WHAT IS REQUIRED → Every line of the records below from the line with "How do I perform: Tap" up to and including the line with "Given: Tick the" must be reproduced exactly, and no line outside that range.

DATA EXTRACTS →
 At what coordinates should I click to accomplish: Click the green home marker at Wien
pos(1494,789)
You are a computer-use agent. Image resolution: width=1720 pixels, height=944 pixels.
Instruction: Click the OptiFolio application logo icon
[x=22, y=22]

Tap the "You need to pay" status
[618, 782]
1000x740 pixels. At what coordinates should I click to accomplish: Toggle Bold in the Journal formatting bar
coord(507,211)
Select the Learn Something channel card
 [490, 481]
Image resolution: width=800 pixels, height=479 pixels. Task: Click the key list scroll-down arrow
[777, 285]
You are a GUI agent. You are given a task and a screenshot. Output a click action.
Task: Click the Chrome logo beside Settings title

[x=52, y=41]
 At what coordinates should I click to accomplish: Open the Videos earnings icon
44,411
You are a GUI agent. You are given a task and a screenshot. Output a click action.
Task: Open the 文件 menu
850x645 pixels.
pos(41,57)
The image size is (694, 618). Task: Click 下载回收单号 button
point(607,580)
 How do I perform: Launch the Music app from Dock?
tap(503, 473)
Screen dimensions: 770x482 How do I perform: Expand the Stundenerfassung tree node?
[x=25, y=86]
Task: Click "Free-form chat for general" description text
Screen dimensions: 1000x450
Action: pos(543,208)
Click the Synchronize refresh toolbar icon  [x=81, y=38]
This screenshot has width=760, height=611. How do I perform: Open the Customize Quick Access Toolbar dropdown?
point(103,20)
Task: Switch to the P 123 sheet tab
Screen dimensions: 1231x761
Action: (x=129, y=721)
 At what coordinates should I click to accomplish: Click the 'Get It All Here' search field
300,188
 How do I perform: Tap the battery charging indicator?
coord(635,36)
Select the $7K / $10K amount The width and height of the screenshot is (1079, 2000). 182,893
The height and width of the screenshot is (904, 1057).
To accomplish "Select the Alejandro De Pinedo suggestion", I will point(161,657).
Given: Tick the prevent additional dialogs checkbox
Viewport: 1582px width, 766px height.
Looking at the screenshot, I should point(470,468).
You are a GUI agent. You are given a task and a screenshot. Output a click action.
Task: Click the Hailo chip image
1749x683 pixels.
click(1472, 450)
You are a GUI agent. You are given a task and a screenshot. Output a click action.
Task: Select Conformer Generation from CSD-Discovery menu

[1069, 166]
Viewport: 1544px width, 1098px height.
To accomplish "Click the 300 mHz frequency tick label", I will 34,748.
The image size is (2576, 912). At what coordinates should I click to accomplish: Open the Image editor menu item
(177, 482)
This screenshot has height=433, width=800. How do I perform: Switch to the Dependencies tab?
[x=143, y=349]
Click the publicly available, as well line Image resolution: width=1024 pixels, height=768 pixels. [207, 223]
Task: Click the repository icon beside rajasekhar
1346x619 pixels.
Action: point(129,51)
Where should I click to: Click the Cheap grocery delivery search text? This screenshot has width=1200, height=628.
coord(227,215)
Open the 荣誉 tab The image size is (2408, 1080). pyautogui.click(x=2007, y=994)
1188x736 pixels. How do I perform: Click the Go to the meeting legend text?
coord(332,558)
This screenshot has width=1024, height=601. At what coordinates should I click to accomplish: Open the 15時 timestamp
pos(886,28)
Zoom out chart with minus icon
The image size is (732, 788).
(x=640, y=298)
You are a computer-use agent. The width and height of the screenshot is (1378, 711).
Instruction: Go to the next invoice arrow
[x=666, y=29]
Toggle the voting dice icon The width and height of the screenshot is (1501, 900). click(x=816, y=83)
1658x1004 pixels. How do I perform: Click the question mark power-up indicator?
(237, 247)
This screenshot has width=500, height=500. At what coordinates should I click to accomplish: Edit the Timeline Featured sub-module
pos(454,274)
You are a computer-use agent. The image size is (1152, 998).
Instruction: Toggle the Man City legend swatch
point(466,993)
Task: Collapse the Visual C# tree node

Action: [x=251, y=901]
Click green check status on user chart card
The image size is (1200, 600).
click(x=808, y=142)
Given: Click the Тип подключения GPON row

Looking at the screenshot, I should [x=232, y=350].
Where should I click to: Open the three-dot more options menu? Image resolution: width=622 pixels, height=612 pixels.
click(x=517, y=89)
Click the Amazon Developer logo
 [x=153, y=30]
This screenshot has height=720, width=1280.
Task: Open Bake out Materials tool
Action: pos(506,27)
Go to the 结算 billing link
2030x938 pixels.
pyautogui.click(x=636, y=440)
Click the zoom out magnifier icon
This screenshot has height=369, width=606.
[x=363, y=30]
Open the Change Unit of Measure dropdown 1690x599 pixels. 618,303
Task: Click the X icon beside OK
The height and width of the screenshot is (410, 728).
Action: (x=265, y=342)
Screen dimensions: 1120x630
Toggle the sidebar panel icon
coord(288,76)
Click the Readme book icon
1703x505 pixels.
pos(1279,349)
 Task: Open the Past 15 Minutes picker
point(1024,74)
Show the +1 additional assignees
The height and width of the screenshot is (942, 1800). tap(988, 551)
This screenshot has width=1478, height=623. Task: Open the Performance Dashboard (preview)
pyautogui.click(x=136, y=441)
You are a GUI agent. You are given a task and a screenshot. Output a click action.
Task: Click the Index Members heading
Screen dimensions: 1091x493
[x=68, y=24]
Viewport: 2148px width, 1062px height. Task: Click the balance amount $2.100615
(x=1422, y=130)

SOLUTION TO THE PROBLEM →
 How do I perform: Tap the battery charging indicator?
coord(635,36)
Select the $7K / $10K amount The width and height of the screenshot is (1079, 2000). 182,893
The height and width of the screenshot is (904, 1057).
To accomplish "Select the Alejandro De Pinedo suggestion", I will point(161,657).
Given: Tick the prevent additional dialogs checkbox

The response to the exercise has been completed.